AOS Features That Matter for Databases
| Data Locality AOS stores a VM’s data on the same physical node where the VM runs. Read I/O is served locally without network traversal, which reduces database read latency materially. | AHV Turbo (Frodo I/O Path) Bypasses traditional QEMU emulation with a multi-queue I/O path that scales with the number of vCPUs, delivering higher I/O capacity and lower CPU overhead for storage intensive workloads. |
| Nutanix Blockstore A block management system that moves device interactions into user space, eliminating context switching and kernel driver overhead for data disks. | VGLB for OLAP Volume Group Load Balancing distributes I/O across all CVMs in the cluster. Critical for high throughput OLAP and reporting workloads that can saturate a single CVM. |
Microsoft SQL Server Migration Options
There are three viable paths for SQL Server migrations, and the right choice depends on the deployment type and the acceptable downtime window.
- Nutanix Move: The simplest path for standalone instances.
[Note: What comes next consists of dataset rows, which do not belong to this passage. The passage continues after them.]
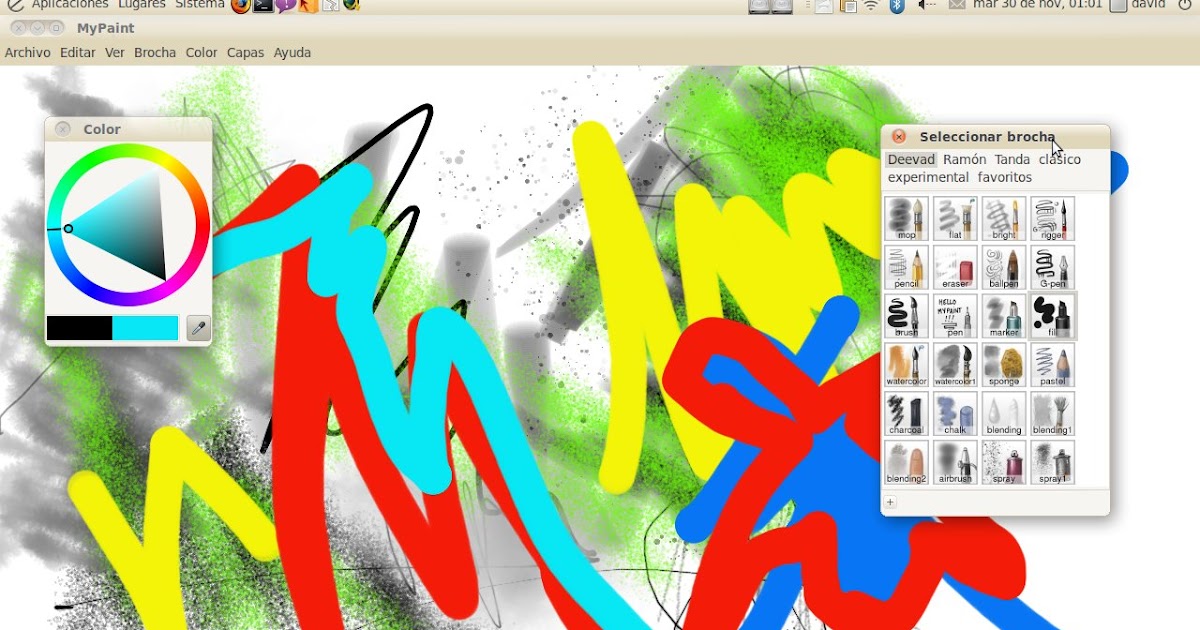1200x630 pixels.
Task: Pick the G-pen brush
Action: (1053, 267)
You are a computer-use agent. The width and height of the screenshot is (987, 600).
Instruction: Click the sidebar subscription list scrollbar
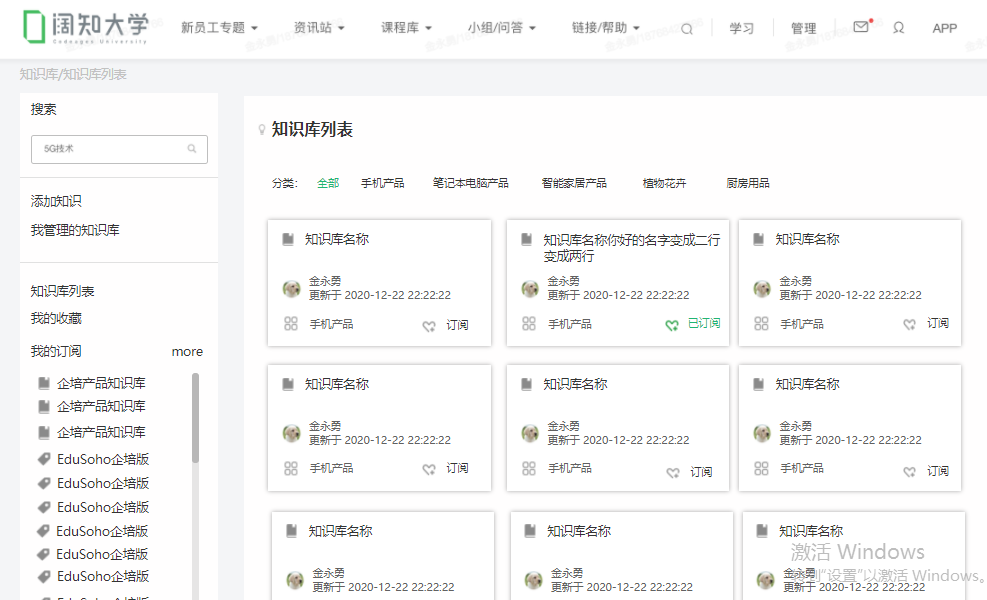(x=195, y=418)
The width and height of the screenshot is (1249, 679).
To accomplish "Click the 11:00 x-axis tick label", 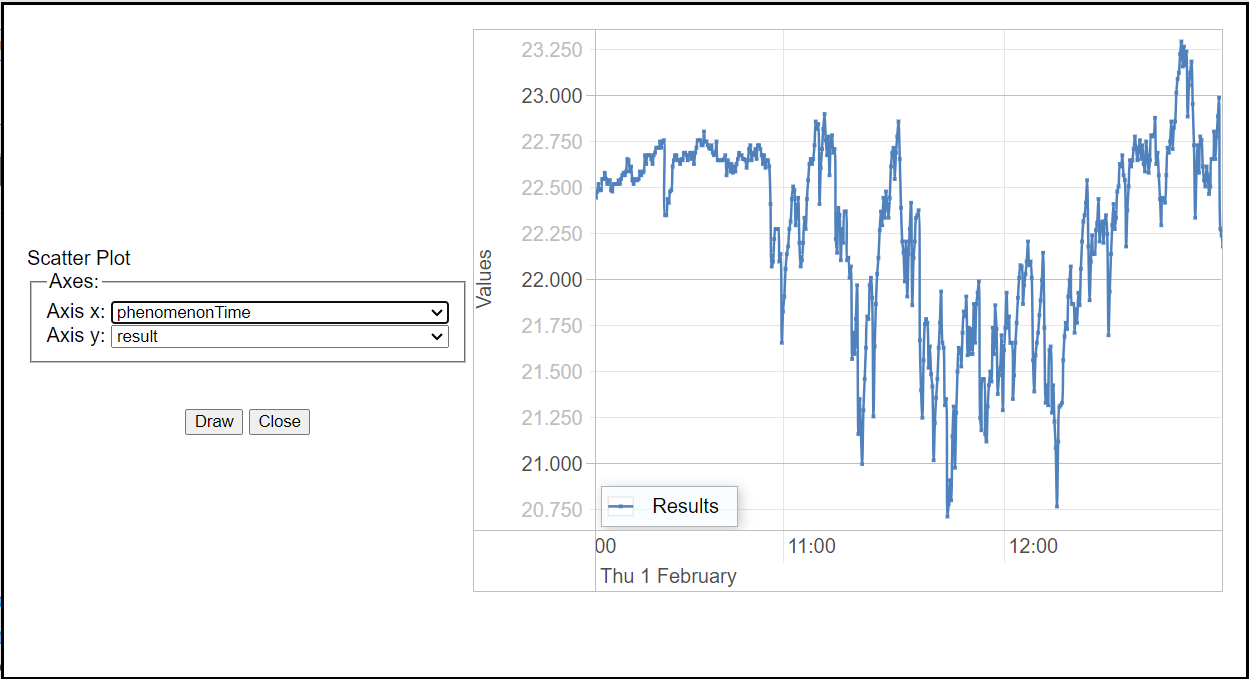I will click(812, 547).
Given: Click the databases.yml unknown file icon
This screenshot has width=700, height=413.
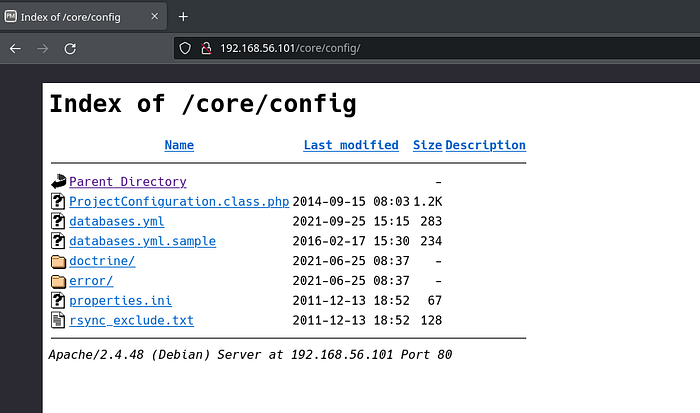Looking at the screenshot, I should pyautogui.click(x=58, y=221).

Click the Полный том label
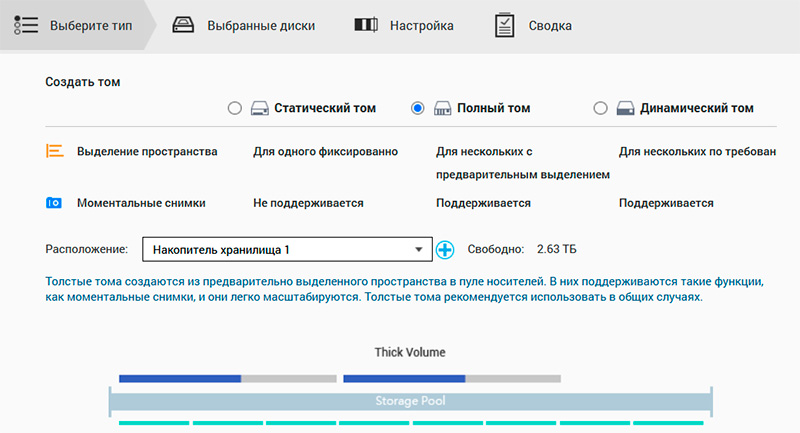[493, 109]
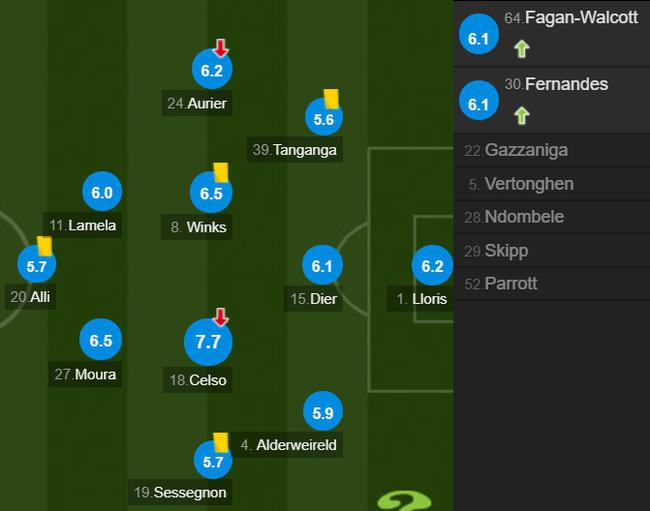650x511 pixels.
Task: Click Alli's yellow card icon
Action: pyautogui.click(x=44, y=245)
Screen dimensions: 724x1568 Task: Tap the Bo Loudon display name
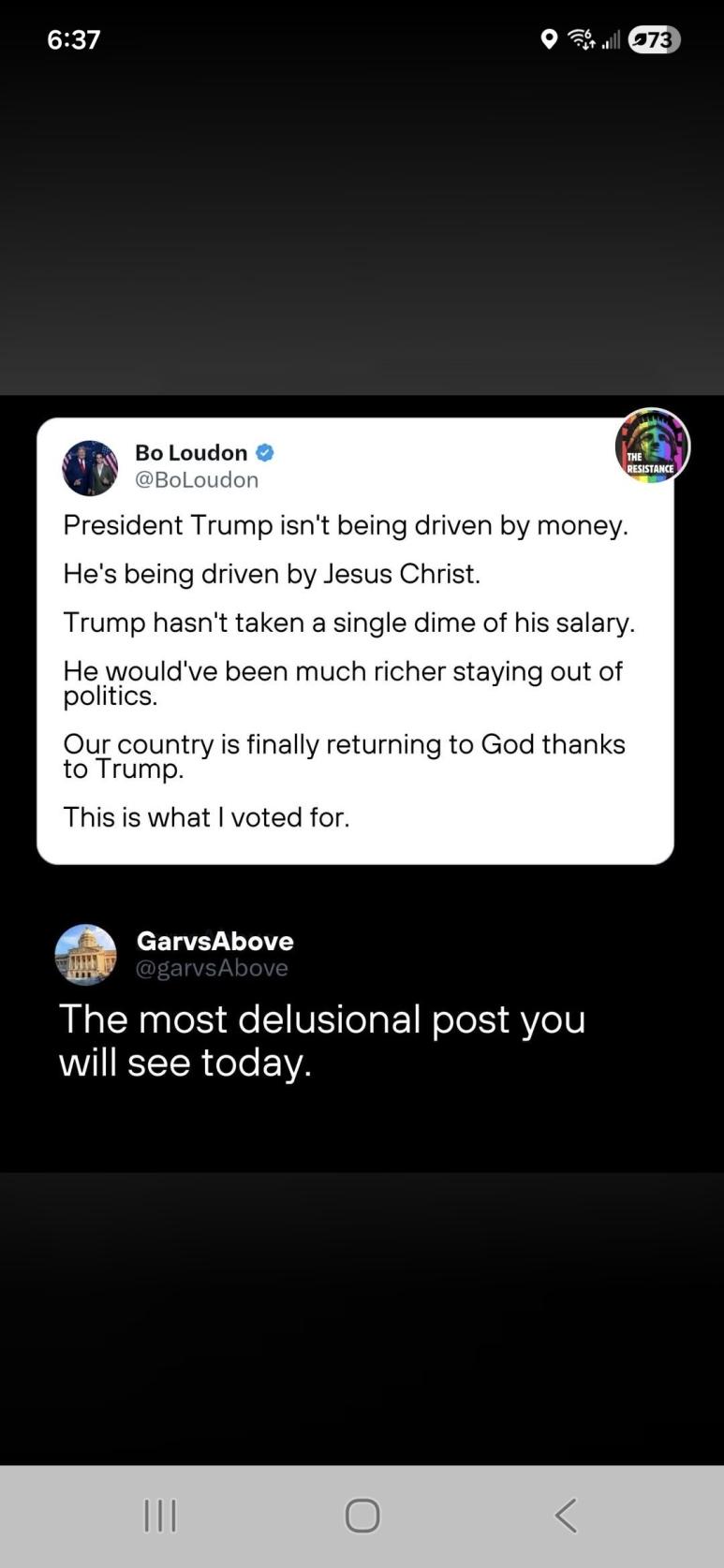click(x=191, y=453)
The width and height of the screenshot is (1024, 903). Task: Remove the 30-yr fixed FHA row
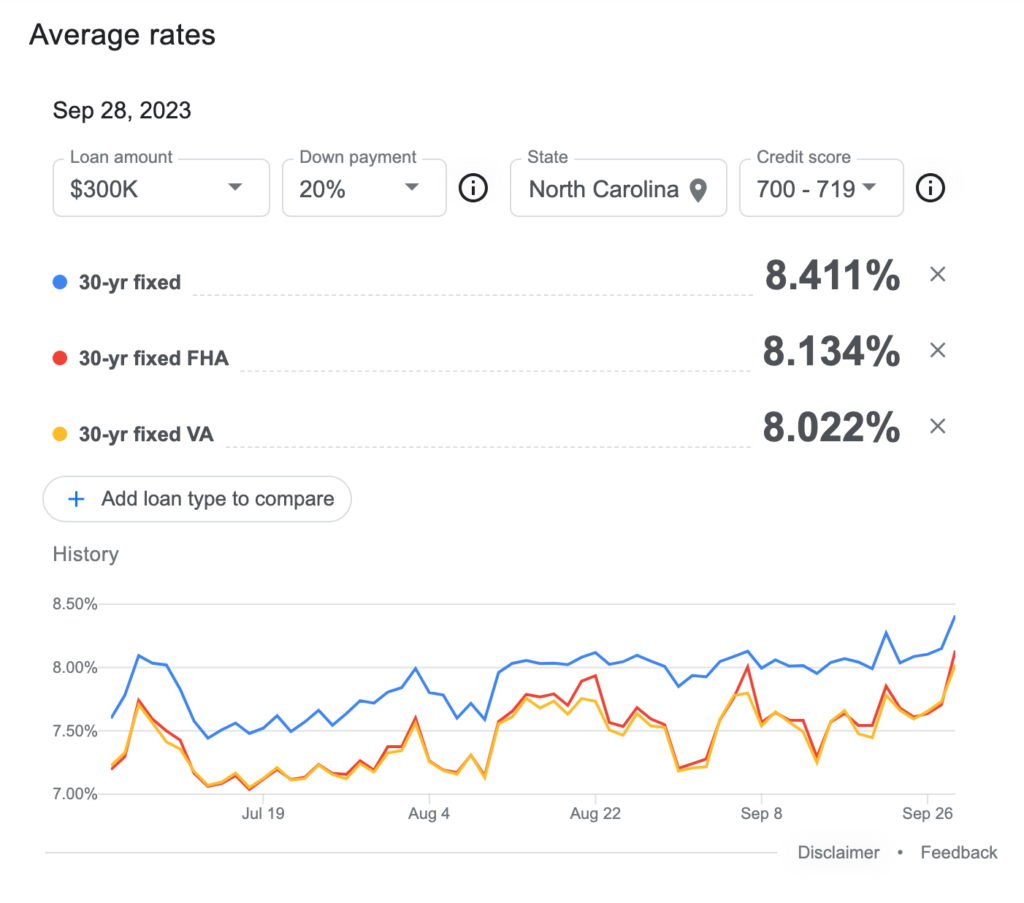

Move handles disk conversion to AHV RAW format, VirtIO driver injection, and IP configuration. Best suited for standalone instances where a brief cutover window is acceptable.
- Always On Availability Groups: Build a new SQL VM on AHV, join it to the existing Windows Server Failover Cluster (WSFC), and add it as a new secondary AG replica. Once synchronized, perform a planned manual failover to promote the Nutanix based node, then decommission the old nodes. This approach reduces cutover risk for business critical SQL workloads and can achieve near zero application downtime.
- Backup and Restore: Take a full backup of the source database, restore it on a pre staged SQL VM on AHV using
WITH NORECOVERY, and during the cutover window take a tail log backup, restore it withWITH RECOVERY, and redirect applications to the new instance.
Oracle Migration Options
- Nutanix Move: Recommended for migrating the Oracle VM as is from vSphere to AHV when the VM itself is in Move’s compatibility matrix. Move handles VirtIO driver injection automatically.
- RMAN Active Duplication: Use Oracle Recovery Manager to perform an active duplication from the source to a new Oracle VM on AHV. The source database remains online until the final switchover, minimizing the downtime window.
- Data Guard: Set up a physical standby on the Nutanix cluster, synchronize it via RMAN, and then perform a Data Guard switchover to promote the Nutanix instance to primary. This is the lowest risk option for Oracle databases with strict RPO/RTO requirements.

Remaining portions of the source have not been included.